→ **What is being asked**
Give the records below again, word for word. No pictures belong in the copy.

→ **Material to process**

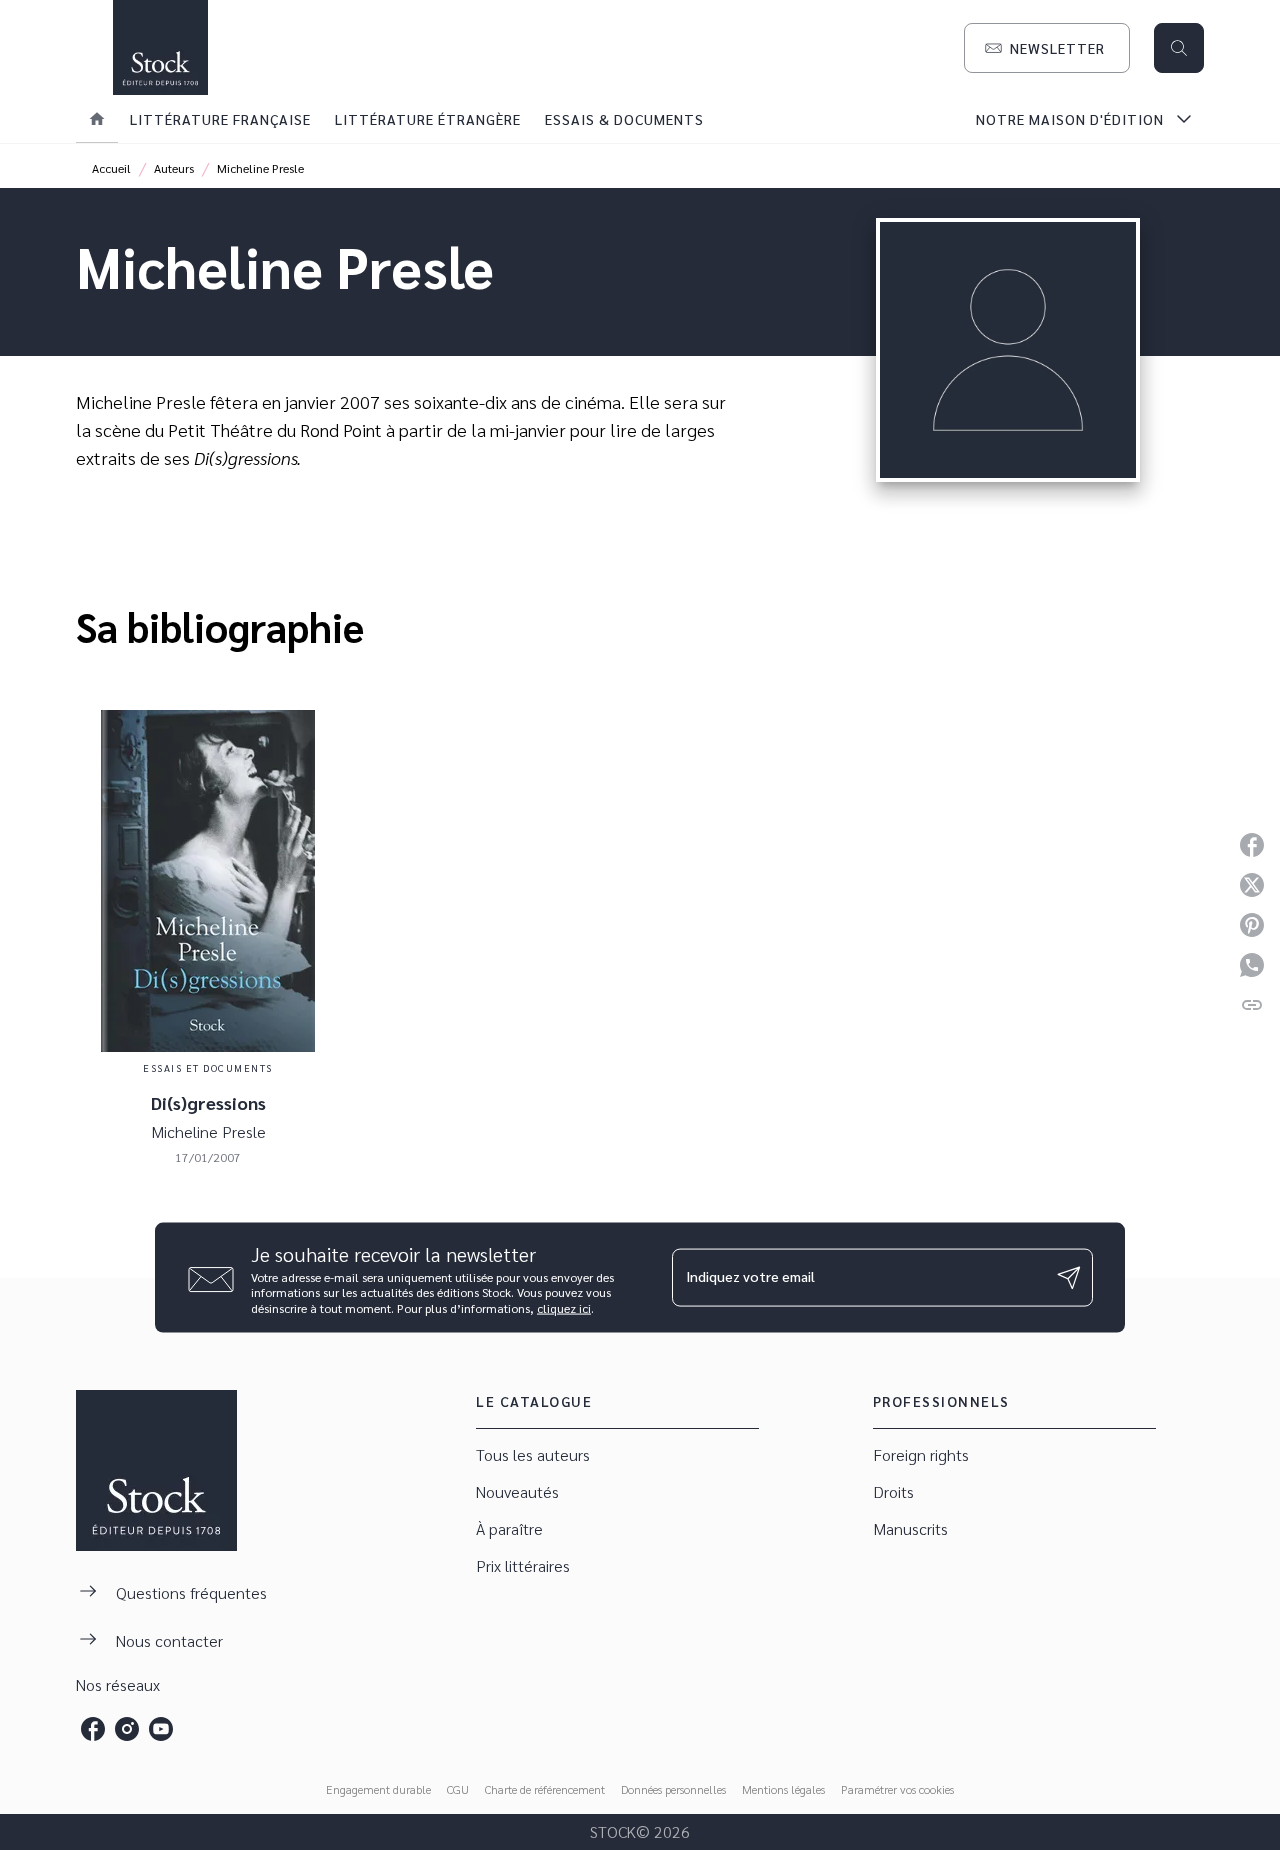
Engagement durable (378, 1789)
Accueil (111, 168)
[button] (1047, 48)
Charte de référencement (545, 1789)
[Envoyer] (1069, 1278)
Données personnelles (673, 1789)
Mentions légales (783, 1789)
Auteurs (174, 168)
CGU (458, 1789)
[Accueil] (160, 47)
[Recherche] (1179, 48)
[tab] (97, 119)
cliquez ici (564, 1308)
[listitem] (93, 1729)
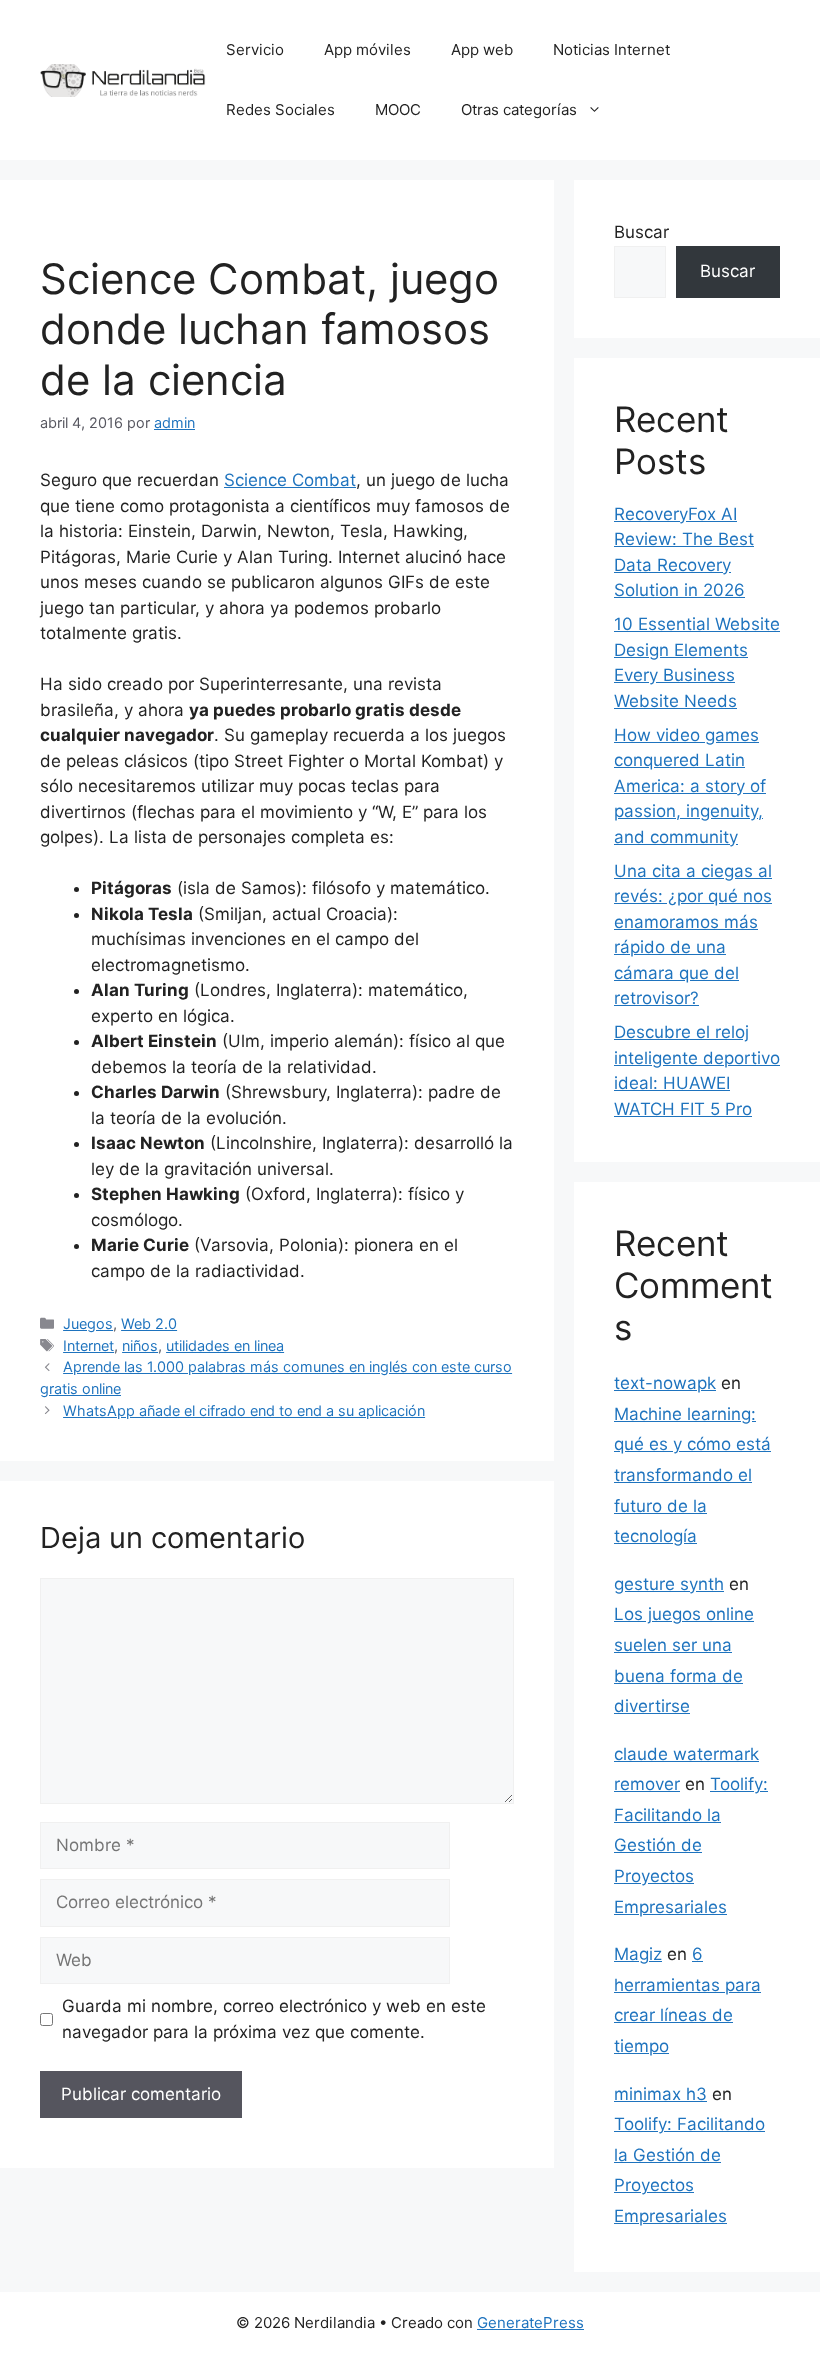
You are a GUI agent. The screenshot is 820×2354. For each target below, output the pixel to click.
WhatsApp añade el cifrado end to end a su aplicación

→ **Solved problem**
Engagement durable (378, 1789)
Accueil (111, 168)
[button] (1047, 48)
Charte de référencement (545, 1789)
[Envoyer] (1069, 1278)
Données personnelles (673, 1789)
Mentions légales (783, 1789)
Auteurs (174, 168)
CGU (458, 1789)
[Accueil] (160, 47)
[Recherche] (1179, 48)
[tab] (97, 119)
cliquez ici (564, 1308)
[listitem] (93, 1729)
You are a GUI agent. The screenshot is 820×2354. For each target below, output the pixel to click.
WhatsApp añade el cifrado end to end a su aplicación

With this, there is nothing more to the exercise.